■ SOURCE TEXT

Wow. I can't believe I'm going through this again. Two years ago, my sheltie, Eddie, passed away. He was 11 years young. I stay at home and watch my grandchildren so I am always home. When Eddie passed, I was devastated. I loved him so much and I know he loved me just as much. He was my buddy. Always by my side, giving me kisses, bringing me joy. I didn't think I would get over his loss. I had just brought home a golden (Lady)a year before he passed, and they were best of friends. It was so hard on her to lose her playmate and companion. I vowed to never again bring another dog home. I just couldn't hardly bear the loss or even the thought of another loss.
Then my brother had health problems. He had a black lab-jack russell mix named Willie. I welcomed Willie into our home thinking he would just be here temporarily. My brother ended up moving to Florida and leaving his dog here. He was here for 9 months. I fell in love with him. He kind of took Eddie's place in a way. I mean, I love my golden, and she's a sweetheart, but she's not as affectionate as Eddie and Willie were. Of course she's huge, so she can't sit on my lap, she's afraid of heights, so she can't sleep with me.

■ PROMPT A
In the account of the writer's dogs, why did the writer vow never again to bring another dog home?
■ PROMPT B
Pick up the account of the writer's dogs after its final sentence and write what comes next.

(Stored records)

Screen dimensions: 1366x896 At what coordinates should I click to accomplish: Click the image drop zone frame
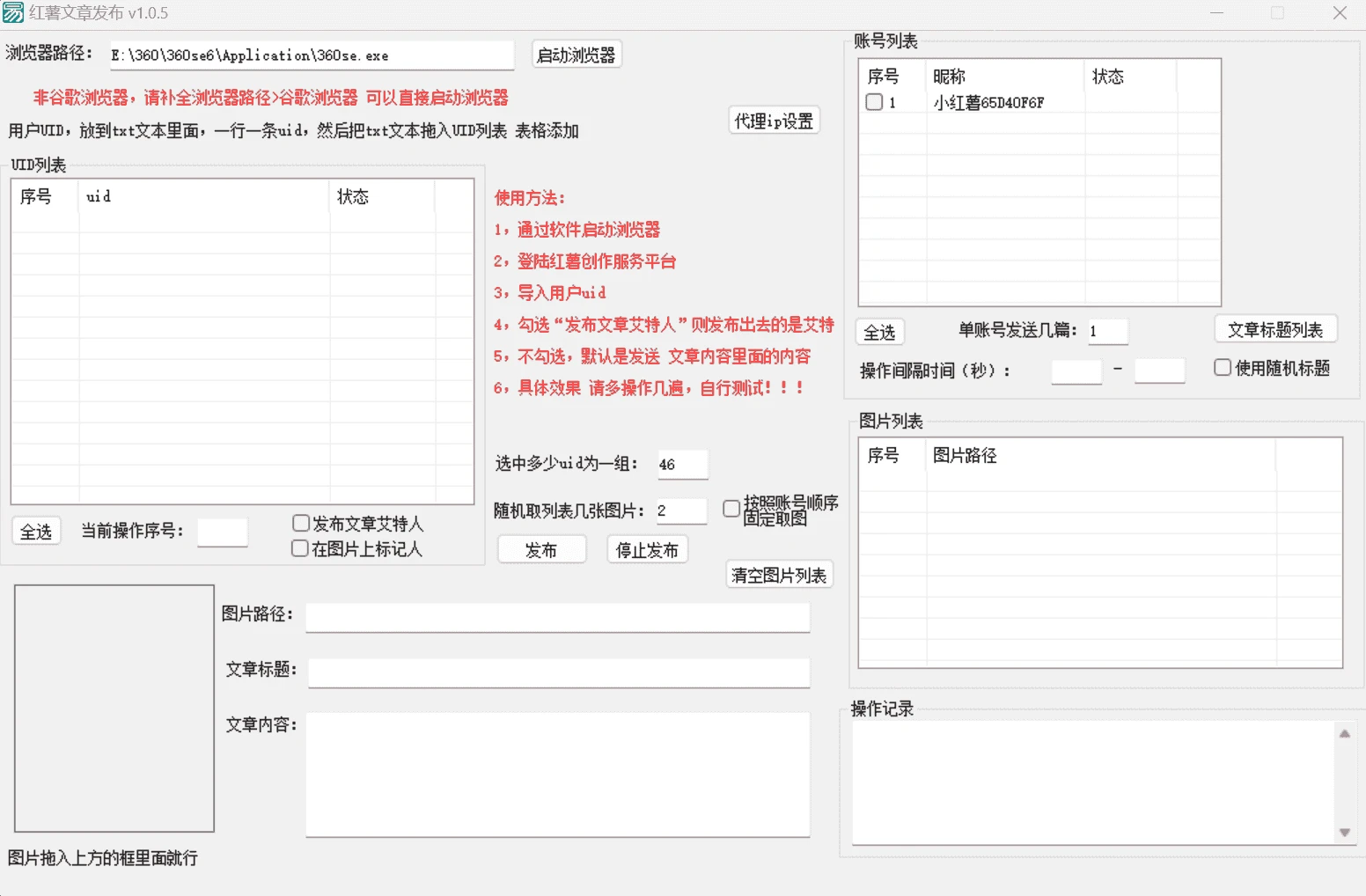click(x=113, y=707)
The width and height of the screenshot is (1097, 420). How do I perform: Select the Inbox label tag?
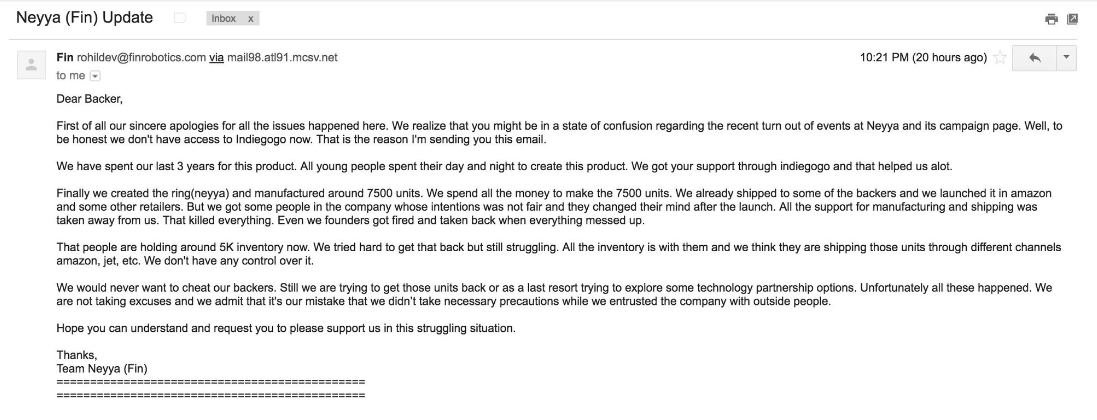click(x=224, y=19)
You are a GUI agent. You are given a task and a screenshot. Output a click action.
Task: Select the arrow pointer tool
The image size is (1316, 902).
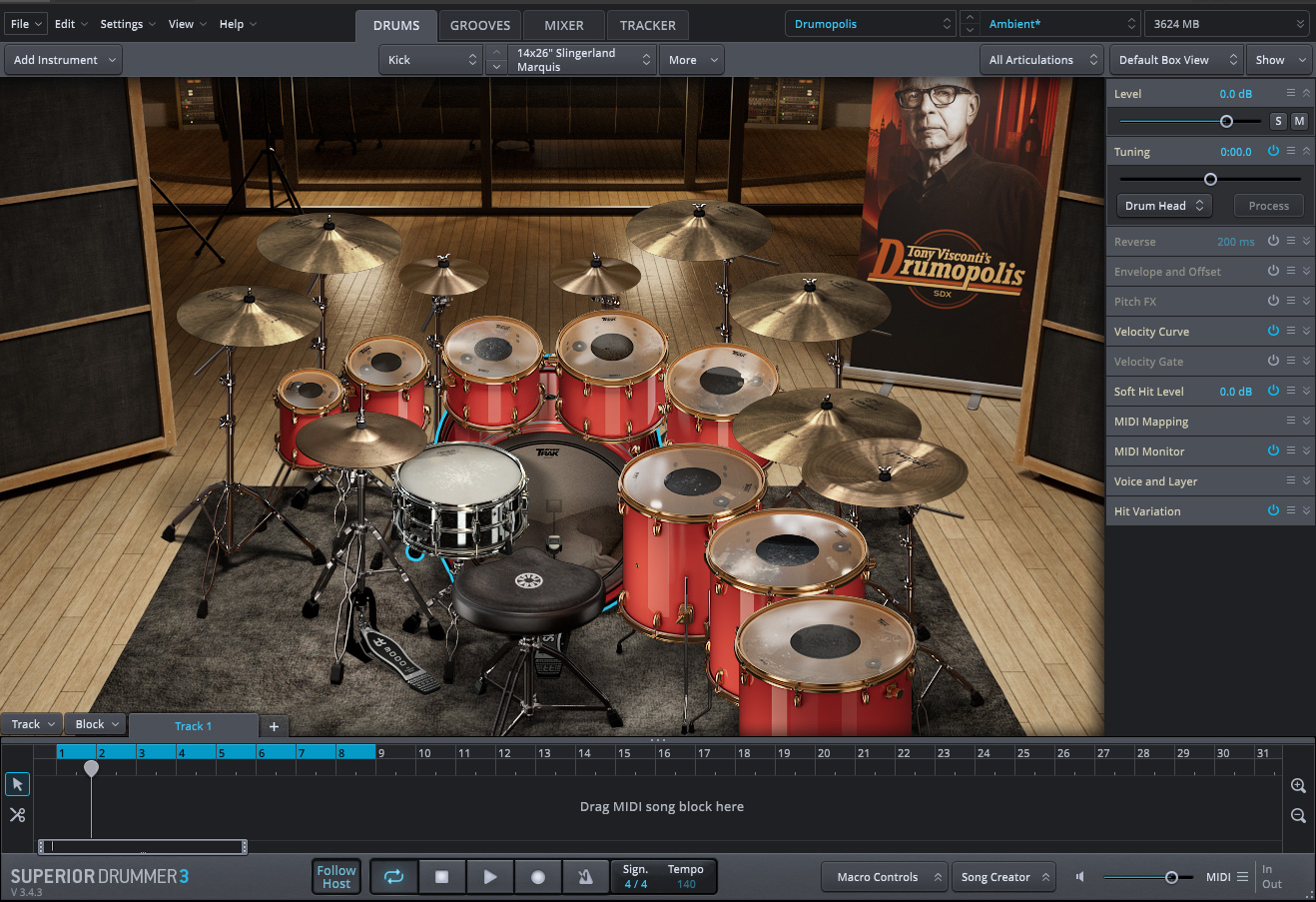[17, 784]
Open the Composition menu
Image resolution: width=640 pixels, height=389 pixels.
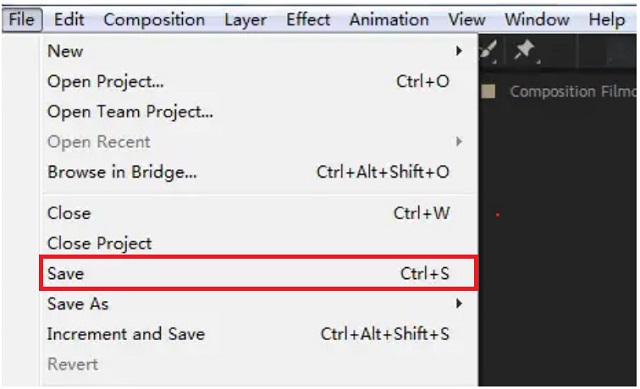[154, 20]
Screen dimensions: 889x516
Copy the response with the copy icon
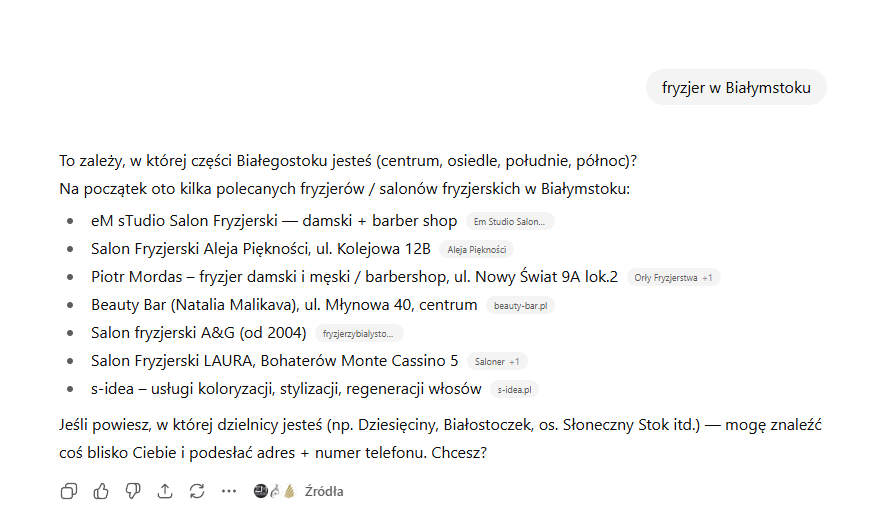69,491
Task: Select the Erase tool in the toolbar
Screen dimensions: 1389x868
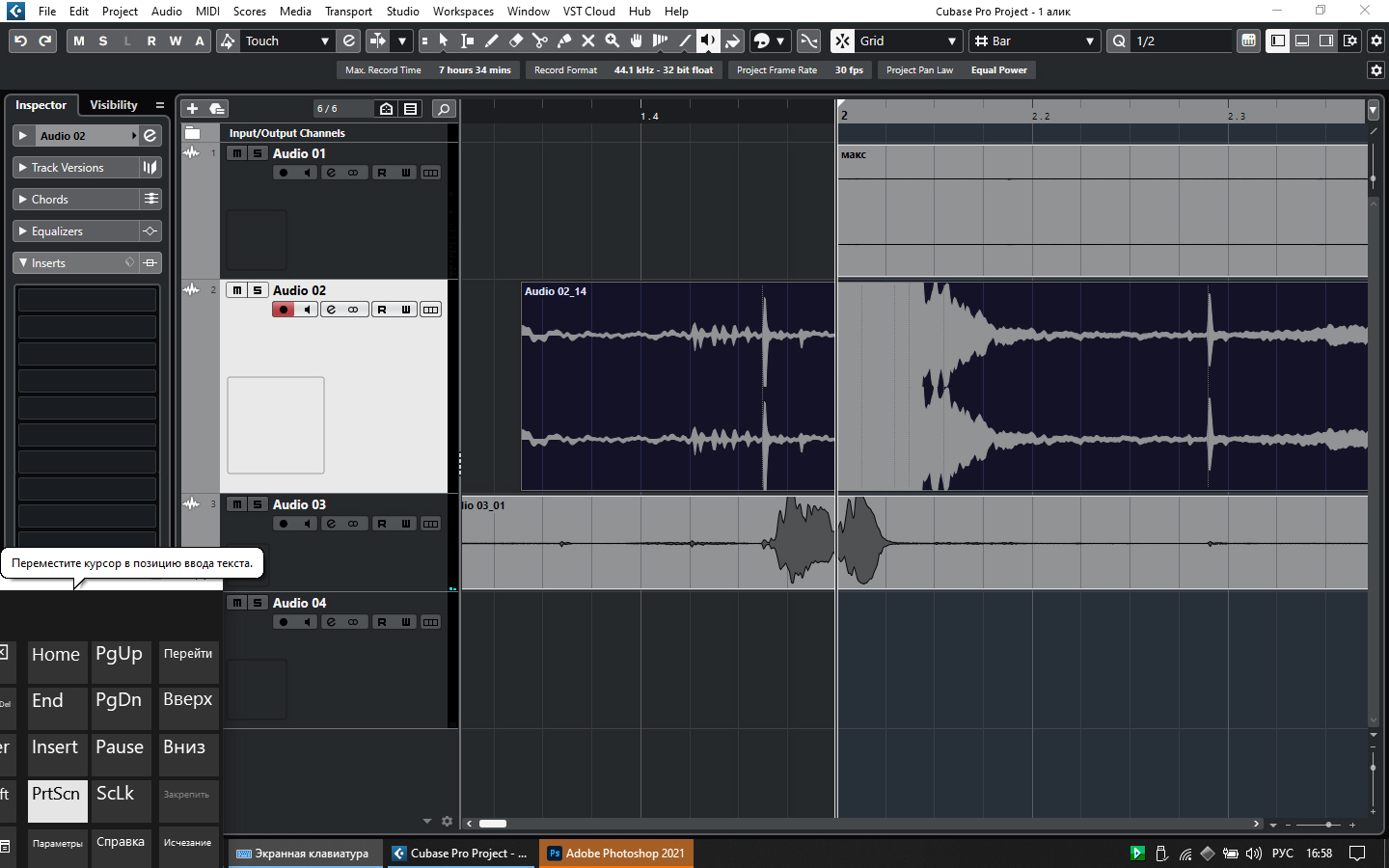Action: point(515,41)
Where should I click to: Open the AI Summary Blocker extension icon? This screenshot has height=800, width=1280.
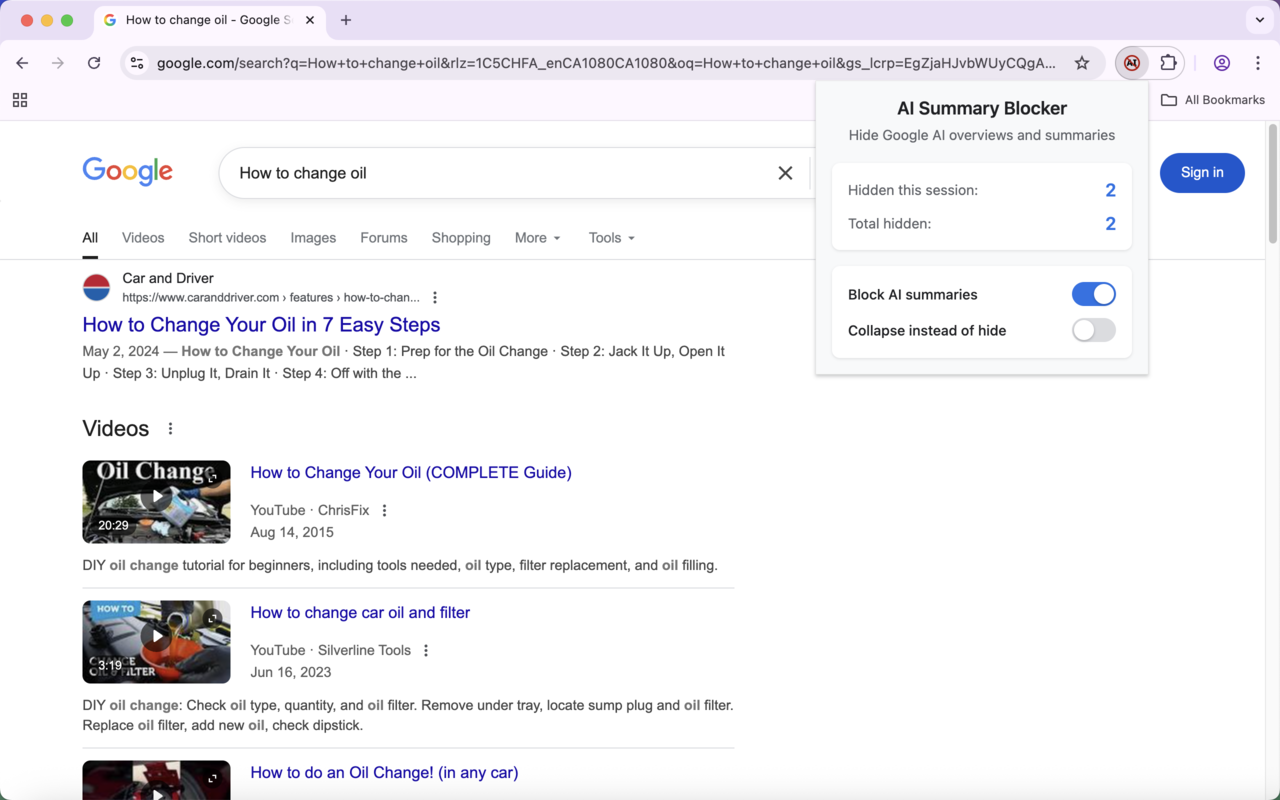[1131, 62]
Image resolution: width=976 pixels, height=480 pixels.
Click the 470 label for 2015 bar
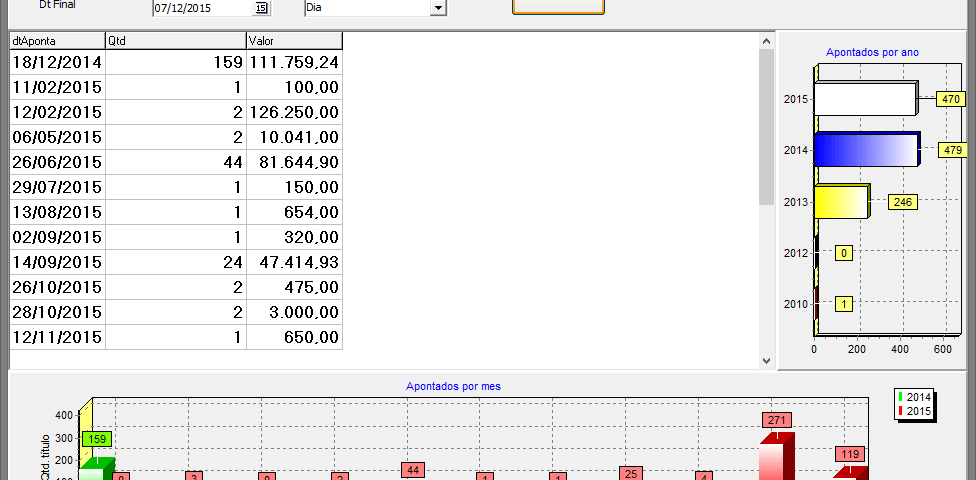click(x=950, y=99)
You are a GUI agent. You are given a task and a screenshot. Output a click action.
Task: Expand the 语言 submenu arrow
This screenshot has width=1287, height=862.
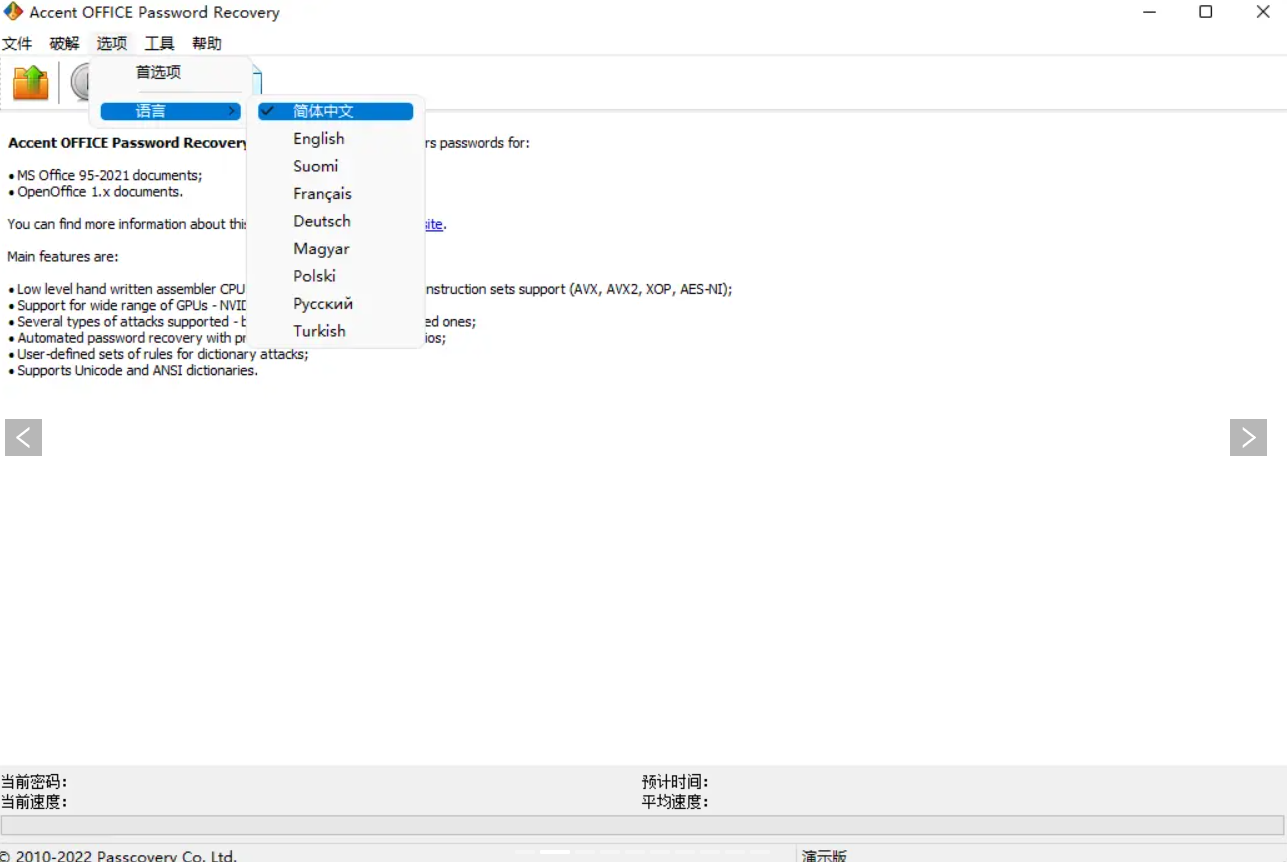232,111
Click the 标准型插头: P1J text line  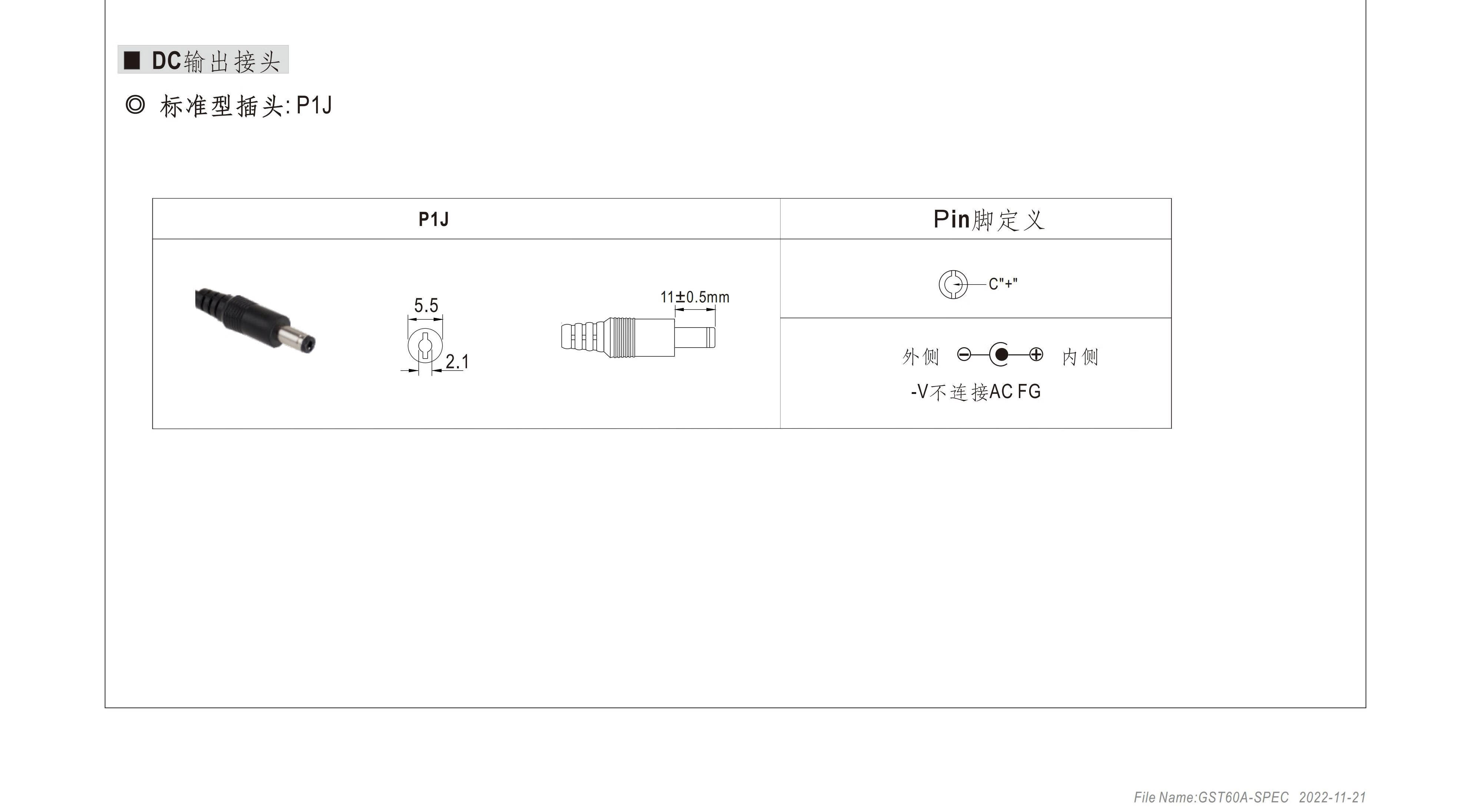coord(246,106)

■ TASK OUTPUT A
The writer could hardly bear the loss of Eddie, or even the thought of going through another loss like it.

■ TASK OUTPUT B
So I became extremely attached to Willie. He was my little man. We were together 24-7. He loved walks, playing ball, rough housing with Lady, and living his little life to the fullest. When he came here he was so healthy. It didn't ever cross my mind that he would be gone in less than a year.
After weekly visits to the vet for 2 months, we made the decision for the vet to open him up and try to find the problem. Willie was barely eating and had lost weight and I became concerned, hence the first visit to the vet. Those last two months were so hard on the both of us. He continued to lose an extreme amount of weight, but was still just as loveable and playful as ever. The vet called during the surgery and said he found a tumor the size of a racquetball ball. And that something was going on with his liver but he didn't know what. He recommended that we not wake Willie up from the surgery. I agreed with him. I didn't want Willie to suffer, and to be honest, his declining health had put me into such a depression, and I just couldn't bare to watch him die.
I feel so much guilt. I can't hardly stand it. About 2 months ago, Lady and Willie were in the house and my husband threw the tennis ball for them to fetch. He didn't know any better, I however, did. Lady is huge and Willie was just a little guy. She ran him over often in fetch, so I didn't play it with them together. Just one at a time. Well, of course they both made a mad dash for the ball, and Lady accidentally (with all of her weight) ran Willie into the corner of a large desk. Willie was really hurt. It took him several minutes to recover, and he ended up with a huge knot on his side. But, he began to play, eat, and act normally so I didn't worry too much. Within a week or two he quit eating and we began our visits to the vet. I did tell the vet what had happened but he didn't think that was the problem.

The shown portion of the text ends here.